An alternative is to directly convert a person’s T cells into CAR T cells inside their body with a shot. There have already been successes using DNA-carrying viruses.

The team wondered if they could achieve the same results with mRNA. Unlike DNA, mRNA molecules don’t integrate into the genome, reducing “the risk of damaging DNA in T cells,” wrote Peche and Gottschalk. The idea is similar to how mRNA vaccines for Covid work. These vaccines are loaded with mRNA instructions to fight off the virus. Once inside cells, these mRNA snippets direct the cells to produce proteins that trigger an immune defense. But mRNA can help cells battle other intruders too, like bacteria, or even cancer.

There’s a problem, though. The fatty shuttles used to deliver the mRNA cargo—known as lipid nanoparticles—tend to collect in liver cells, not T cells. In the new study, the team tweaked the shuttles so they would be drawn toward T cells instead. Compared to conventional nanoparticles, these ones rarely stayed inside the liver and more often found their targets.

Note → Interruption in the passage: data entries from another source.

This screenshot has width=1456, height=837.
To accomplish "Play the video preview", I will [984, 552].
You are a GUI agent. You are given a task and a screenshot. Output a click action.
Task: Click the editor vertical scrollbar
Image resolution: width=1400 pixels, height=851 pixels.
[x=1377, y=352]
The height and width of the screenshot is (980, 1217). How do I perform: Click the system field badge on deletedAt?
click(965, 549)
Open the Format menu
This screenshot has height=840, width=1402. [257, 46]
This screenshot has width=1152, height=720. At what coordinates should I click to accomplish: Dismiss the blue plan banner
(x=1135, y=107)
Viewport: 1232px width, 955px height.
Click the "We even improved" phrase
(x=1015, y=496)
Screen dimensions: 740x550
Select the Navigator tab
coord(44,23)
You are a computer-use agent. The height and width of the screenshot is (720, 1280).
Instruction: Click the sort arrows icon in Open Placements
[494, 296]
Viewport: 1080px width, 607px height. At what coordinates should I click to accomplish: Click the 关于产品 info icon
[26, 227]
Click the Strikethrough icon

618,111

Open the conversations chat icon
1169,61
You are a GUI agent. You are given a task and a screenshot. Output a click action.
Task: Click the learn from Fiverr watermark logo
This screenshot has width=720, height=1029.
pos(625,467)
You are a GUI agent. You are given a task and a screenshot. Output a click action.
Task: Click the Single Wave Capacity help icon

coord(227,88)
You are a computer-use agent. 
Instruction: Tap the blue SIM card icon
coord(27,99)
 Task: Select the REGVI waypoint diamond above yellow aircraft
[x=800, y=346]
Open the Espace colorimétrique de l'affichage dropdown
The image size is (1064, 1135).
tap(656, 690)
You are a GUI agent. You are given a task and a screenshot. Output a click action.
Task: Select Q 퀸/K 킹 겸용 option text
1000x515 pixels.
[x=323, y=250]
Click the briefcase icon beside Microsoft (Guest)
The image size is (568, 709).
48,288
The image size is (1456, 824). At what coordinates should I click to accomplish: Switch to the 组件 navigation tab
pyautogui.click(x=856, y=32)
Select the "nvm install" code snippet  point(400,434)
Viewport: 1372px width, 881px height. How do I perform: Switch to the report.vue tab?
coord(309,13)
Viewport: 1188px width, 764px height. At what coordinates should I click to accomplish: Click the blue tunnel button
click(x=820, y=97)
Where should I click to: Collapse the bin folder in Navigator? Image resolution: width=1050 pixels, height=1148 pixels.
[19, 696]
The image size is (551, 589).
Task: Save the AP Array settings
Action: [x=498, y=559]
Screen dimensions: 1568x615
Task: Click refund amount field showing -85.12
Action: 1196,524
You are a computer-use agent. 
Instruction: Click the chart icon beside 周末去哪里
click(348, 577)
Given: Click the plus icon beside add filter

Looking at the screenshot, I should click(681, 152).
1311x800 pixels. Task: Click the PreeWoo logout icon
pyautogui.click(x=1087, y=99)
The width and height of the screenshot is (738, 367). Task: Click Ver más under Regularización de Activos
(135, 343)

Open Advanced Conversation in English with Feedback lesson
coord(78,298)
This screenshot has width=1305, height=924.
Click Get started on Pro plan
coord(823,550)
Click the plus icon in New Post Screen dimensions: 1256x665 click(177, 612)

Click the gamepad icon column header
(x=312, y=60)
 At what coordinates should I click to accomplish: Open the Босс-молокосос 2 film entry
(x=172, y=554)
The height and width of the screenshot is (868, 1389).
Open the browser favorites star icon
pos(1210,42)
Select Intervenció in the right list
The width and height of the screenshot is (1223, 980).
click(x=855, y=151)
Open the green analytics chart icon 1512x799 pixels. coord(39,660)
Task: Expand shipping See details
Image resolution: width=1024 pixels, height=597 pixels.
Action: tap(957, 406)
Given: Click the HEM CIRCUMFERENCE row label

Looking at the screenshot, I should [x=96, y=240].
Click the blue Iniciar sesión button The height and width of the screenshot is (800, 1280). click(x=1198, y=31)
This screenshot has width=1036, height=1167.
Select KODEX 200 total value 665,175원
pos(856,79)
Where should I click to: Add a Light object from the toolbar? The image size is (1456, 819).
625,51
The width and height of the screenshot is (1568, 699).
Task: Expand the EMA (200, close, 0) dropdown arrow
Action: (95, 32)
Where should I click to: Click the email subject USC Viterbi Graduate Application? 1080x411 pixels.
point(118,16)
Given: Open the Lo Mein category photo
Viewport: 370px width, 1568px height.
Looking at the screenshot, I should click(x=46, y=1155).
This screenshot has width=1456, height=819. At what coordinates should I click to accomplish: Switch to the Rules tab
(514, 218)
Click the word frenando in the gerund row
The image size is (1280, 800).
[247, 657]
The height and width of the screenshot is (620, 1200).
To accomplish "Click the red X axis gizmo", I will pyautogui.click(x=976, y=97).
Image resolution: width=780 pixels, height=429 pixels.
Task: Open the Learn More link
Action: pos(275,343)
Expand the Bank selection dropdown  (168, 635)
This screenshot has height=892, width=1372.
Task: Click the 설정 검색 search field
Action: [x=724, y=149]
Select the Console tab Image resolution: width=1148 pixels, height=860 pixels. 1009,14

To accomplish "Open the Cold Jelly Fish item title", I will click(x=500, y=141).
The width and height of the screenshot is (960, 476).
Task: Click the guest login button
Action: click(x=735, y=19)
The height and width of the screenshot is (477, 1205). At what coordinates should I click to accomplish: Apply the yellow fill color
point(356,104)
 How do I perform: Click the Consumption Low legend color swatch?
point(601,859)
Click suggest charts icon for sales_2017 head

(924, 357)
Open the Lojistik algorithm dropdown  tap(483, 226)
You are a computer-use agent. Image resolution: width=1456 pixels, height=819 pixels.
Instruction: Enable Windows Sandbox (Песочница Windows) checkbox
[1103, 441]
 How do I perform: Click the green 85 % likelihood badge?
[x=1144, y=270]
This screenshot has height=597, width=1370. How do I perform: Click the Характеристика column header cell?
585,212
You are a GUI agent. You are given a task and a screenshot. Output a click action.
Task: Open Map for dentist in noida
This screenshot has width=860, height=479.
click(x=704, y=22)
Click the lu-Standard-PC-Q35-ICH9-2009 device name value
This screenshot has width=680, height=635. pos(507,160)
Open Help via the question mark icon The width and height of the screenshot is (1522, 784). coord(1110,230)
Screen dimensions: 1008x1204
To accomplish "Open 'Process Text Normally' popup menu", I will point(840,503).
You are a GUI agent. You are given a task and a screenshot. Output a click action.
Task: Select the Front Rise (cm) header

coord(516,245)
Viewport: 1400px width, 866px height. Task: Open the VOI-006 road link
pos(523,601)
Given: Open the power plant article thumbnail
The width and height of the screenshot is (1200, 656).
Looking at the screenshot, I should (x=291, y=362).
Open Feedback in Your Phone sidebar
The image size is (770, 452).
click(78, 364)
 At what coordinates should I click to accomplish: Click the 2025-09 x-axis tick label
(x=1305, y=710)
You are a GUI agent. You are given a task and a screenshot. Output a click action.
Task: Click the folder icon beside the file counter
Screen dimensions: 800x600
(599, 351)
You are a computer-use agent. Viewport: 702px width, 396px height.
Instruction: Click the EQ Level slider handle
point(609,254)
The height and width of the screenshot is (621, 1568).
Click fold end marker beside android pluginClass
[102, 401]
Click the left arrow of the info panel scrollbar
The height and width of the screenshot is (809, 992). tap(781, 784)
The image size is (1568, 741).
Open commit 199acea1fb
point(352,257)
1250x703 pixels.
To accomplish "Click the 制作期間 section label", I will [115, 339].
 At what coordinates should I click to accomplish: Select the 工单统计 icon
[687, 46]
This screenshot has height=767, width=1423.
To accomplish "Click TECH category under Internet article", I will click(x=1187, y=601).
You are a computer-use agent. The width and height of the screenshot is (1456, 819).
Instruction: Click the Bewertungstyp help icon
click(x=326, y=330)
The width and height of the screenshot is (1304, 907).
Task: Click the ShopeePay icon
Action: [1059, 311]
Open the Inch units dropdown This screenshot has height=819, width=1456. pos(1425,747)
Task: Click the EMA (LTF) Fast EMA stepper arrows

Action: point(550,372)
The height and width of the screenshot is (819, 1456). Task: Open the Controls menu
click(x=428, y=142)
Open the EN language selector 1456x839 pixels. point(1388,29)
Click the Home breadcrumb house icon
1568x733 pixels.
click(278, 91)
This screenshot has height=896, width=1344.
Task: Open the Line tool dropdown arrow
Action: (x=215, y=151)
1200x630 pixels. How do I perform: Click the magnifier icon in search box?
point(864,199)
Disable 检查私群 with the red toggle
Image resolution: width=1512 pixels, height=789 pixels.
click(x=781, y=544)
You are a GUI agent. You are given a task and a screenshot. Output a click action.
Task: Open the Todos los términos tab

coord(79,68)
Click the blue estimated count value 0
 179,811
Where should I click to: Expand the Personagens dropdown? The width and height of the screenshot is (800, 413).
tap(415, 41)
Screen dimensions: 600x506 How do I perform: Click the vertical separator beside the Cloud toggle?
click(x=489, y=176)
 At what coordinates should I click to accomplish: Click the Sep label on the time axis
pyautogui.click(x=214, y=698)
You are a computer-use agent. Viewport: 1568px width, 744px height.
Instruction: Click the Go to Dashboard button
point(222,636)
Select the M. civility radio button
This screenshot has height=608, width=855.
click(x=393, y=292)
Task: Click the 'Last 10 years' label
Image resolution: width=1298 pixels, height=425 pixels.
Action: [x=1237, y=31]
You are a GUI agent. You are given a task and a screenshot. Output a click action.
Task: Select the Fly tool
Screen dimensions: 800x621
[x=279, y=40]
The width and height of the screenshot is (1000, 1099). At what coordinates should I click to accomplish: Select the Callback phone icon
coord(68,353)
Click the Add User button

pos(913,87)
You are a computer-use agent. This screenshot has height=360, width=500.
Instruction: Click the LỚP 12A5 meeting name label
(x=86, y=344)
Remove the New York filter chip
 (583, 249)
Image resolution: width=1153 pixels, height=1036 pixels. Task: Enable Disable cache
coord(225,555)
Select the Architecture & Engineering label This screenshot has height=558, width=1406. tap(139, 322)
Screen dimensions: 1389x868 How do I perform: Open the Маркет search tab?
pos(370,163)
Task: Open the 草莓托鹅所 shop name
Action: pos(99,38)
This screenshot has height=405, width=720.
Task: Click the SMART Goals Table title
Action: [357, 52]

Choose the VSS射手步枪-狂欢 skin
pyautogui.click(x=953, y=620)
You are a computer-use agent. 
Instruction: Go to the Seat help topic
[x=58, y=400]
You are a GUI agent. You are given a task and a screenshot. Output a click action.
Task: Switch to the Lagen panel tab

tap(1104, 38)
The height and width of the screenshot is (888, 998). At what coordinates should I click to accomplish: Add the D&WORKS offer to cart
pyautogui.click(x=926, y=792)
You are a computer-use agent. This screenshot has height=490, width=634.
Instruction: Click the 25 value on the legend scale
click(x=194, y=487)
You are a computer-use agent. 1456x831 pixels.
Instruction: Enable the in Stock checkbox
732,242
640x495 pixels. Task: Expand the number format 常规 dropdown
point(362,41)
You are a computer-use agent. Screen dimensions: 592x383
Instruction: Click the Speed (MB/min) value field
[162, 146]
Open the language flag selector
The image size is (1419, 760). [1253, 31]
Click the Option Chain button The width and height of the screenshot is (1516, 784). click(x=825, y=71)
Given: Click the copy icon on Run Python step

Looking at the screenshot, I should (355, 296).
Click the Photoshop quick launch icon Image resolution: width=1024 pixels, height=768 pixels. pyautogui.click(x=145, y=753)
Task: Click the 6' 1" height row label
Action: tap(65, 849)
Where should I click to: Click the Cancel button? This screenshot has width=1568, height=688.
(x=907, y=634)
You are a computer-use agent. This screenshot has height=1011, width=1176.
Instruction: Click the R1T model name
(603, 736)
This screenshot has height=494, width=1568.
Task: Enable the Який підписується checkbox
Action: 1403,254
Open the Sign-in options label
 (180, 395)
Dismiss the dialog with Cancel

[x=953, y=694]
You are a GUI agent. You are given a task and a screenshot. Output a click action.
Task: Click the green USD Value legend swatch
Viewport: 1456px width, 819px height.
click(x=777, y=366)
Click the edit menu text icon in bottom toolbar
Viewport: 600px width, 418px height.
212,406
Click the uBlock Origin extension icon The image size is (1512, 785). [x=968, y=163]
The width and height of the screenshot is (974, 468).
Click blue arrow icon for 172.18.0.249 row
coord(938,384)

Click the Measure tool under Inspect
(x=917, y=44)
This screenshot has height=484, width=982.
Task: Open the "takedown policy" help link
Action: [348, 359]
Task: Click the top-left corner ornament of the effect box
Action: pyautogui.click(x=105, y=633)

Each shuttle contained a soup of mRNA molecules encoding a CAR—the “super soldier” protein that helps T cells seek and destroy cancer cells.

When injected into the bloodstreams of mice, rats, and monkeys, the shot converted T cells into CAR Ts in their blood, spleen, and lymph nodes in a few hours, suggesting that the mRNA instructions worked as expected. The therapy went on to destroy cancers in mice with B cell leukemia and lowered B cell levels in monkeys, with effects lasting at least a month.

The shots also seemed to “reset” the body’s immune system. In monkeys, doses of CAR T initially tanked their B cell levels as expected. But these levels eventually rebounded to normal within weeks—with no signs of the new cells turning cancerous.

Compared to clinical studies that used CAR T cells manufactured in labs, these results “should be sufficient to bring about substantial therapeutic benefits,” wrote Peche and Gottschalk.

Not Throwing Away My Shot

The study is the latest to engineer CAR T cells inside the body. But there are caveats.

Compared to directly tinkering with T cell DNA, mRNA is theoretically safer as it doesn’t change the cell’s genetic blueprint. But the method requires functional T cells with the metabolic capability to integrate the added molecular instructions—which isn’t always possible in certain types of cancer or other diseases because the cells break down.

However, the system has promise for a myriad of other diseases. Because mRNA doesn’t last long inside the body, it could lower the risk of side effects while still having long-term impact. And because of the B cell “reset,” it’s possible for the immune system to rebuild itself and once again fight off pathogens.

The team is planning a Phase 1 clinical trial to test the therapy. A similar method could also be used to strengthen other immune cell types or ferry other kinds of therapeutic mRNA into the body. It’s “engineering immunotherapy from within,” wrote Peche and Gottschalk.